Presented by the Coalition of Essential Schools (CES) and named for its founder and chair emeritus, the Sizer Dissertation Scholar Awards encourage a new generation of scholars to conduct research on CES schools and further an understanding of the effectiveness of innovative school practices.
Award recipients receive a grant to conduct research or complete their dissertation, as well as a stipend to present their research at the CES annual conference.
The Sizer Dissertation Scholar Awards were established, in part, to assess the effectiveness of the CES Common Principles, a set of pedagogical ideas laid out by Dr. Sizer in his groundbreaking work Horace's Compromise in 1984.
"For over 20 years, CES has had a lasting impact on school transformation efforts, sitting at the nexus between theory and practice," said CES executive board member Jacqueline Ancess, co-director of the National Center for Restructuring Education, Schools, and Teaching at Columbia University's Teachers College.
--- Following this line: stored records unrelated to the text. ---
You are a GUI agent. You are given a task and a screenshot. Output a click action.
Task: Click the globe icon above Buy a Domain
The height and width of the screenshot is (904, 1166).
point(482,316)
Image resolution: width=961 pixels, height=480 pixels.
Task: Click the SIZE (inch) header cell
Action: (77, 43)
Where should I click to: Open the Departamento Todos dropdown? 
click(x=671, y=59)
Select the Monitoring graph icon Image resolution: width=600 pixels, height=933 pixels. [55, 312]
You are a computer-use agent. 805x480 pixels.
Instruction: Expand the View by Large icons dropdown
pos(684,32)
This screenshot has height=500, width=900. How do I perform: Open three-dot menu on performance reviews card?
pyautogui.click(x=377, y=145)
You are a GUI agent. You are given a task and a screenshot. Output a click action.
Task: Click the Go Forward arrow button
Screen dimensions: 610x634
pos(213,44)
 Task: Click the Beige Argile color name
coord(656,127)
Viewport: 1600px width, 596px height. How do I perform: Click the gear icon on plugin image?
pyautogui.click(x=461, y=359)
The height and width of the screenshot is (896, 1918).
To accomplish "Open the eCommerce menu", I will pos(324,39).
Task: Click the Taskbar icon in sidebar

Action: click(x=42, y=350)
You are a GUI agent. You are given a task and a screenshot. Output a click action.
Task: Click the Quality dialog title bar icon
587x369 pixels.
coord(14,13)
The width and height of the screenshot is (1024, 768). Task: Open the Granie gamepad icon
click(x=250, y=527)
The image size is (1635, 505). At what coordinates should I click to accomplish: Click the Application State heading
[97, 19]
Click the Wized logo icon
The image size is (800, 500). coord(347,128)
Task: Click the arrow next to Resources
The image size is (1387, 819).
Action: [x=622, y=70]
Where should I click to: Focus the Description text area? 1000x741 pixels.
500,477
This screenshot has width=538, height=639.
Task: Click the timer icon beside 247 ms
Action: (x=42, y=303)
Melissa Chabran's work focuses on high schools, education assessment and accountability policies, student voice, and equity issues.
This study investigates, through survey research, high school students' perspectives about high-stakes testing and the relationship between their level of engagement in school and their perceptions of the California High School Exit Exam.
Sarah Shulkind is currently in her first year as the Middle School Principal at Milken Community High School in Los Angeles.
For the past five years, she worked at Wildwood, a CES mentor school.
Advisory is an common solution to the lack of school connectedness at the middle level because research on 10- to 14-year-olds shows that when students have a lasting, meaningful relationship with at least one caring adult in the school, academic achievement improves and dropout rates lower.